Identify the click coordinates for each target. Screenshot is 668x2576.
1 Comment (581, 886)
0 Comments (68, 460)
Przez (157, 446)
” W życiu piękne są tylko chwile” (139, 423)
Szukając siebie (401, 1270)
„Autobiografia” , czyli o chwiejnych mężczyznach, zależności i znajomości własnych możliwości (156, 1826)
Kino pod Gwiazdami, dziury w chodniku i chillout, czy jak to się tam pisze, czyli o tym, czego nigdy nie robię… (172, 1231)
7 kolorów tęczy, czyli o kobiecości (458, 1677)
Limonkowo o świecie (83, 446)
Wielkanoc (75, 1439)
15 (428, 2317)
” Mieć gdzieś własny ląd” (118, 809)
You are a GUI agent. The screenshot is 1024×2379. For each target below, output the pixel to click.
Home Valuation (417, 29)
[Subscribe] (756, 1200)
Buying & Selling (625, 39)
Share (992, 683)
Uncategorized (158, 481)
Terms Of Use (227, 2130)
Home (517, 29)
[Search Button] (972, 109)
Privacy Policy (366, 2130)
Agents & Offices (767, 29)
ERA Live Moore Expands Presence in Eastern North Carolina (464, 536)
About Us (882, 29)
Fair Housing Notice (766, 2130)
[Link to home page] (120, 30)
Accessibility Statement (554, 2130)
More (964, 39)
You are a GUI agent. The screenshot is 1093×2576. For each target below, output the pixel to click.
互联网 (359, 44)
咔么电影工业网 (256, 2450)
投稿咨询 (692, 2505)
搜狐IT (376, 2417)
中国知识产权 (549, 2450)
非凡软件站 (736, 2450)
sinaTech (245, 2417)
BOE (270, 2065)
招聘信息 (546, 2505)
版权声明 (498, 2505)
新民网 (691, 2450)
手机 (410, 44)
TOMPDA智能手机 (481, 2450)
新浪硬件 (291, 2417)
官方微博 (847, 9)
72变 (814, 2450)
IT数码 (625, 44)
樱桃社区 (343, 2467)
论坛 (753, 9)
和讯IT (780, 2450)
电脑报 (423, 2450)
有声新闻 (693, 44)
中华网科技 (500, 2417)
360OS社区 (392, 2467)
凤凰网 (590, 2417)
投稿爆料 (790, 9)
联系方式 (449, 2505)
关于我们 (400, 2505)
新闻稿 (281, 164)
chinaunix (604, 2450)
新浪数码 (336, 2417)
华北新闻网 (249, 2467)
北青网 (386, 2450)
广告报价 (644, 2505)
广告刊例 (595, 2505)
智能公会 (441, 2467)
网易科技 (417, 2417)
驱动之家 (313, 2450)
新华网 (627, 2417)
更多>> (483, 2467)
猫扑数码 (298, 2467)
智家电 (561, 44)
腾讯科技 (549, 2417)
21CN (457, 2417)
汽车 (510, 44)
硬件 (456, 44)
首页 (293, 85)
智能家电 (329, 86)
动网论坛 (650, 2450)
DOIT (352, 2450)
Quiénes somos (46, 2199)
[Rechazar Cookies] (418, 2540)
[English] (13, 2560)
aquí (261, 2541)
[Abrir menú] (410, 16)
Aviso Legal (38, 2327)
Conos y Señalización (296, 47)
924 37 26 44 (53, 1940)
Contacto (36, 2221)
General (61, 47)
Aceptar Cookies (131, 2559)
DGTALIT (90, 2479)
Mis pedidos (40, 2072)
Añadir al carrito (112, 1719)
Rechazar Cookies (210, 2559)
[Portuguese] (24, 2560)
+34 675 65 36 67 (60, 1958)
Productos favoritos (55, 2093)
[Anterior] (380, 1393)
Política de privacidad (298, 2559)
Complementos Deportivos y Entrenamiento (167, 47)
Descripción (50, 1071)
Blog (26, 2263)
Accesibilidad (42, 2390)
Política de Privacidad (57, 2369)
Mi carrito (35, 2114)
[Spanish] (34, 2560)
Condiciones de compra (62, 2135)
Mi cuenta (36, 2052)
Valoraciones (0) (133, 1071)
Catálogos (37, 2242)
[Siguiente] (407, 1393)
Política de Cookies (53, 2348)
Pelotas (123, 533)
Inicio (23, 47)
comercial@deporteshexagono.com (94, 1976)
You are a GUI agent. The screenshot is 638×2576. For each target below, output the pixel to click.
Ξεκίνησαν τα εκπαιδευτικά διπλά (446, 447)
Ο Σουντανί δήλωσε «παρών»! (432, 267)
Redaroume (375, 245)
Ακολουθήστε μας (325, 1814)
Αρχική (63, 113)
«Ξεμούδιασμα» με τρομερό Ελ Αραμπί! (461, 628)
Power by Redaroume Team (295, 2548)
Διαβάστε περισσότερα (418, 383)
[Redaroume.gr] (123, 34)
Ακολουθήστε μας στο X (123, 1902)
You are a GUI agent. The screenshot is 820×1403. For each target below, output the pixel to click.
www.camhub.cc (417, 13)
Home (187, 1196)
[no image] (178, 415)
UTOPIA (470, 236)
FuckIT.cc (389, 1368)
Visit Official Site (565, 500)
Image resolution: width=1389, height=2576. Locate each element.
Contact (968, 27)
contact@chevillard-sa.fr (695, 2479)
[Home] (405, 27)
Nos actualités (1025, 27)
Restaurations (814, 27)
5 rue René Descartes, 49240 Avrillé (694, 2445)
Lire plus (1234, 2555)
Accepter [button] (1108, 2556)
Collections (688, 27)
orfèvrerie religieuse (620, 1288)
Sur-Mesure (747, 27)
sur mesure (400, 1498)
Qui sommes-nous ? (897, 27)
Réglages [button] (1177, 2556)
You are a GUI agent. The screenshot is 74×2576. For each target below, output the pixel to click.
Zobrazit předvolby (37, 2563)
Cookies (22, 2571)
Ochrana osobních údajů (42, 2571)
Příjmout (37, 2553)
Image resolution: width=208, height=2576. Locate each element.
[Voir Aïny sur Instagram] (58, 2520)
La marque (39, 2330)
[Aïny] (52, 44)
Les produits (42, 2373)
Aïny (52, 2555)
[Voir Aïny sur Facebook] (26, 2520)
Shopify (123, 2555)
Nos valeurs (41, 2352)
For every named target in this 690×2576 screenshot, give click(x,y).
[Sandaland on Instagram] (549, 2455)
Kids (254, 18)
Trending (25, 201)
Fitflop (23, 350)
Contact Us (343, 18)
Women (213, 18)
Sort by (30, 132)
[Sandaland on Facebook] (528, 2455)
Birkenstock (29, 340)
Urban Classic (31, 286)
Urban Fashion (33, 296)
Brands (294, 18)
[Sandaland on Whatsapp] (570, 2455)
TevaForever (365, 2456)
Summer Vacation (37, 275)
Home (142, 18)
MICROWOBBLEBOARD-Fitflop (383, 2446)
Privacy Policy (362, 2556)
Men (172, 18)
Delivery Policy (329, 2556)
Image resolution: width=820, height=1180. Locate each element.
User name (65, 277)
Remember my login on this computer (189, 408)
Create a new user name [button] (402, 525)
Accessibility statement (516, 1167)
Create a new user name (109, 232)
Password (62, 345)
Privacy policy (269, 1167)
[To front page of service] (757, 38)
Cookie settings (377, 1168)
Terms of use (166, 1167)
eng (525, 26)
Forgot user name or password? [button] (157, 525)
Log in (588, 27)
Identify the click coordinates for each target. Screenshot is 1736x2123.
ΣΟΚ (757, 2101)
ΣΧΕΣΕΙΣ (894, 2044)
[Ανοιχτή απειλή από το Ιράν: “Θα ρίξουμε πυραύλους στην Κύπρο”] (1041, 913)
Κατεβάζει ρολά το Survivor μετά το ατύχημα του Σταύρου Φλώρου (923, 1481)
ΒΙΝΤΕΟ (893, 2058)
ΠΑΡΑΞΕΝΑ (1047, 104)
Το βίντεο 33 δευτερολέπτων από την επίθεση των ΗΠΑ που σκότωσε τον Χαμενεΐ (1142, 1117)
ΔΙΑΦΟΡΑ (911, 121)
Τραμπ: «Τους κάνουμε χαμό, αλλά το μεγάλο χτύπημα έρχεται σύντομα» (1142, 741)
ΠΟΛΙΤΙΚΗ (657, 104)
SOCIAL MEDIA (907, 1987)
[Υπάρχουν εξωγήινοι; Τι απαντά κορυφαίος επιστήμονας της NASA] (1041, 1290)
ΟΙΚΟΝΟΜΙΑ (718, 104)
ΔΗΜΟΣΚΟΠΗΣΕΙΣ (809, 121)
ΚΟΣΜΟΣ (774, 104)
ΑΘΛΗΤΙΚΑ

EXERCISE:
Could you restate, word for word, the lines above from the one with "Qui sommes-nous ? (897, 27)" to the one with "Aïny (52, 2555)", both included?

RESULT FOR THIS TASK:
Qui sommes-nous ? (897, 27)
Réglages [button] (1177, 2556)
You are a GUI agent. The screenshot is 74×2576. For each target below, output the pixel to click.
Zobrazit předvolby (37, 2563)
Cookies (22, 2571)
Ochrana osobních údajů (42, 2571)
Příjmout (37, 2553)
Image resolution: width=208, height=2576. Locate each element.
[Voir Aïny sur Instagram] (58, 2520)
La marque (39, 2330)
[Aïny] (52, 44)
Les produits (42, 2373)
Aïny (52, 2555)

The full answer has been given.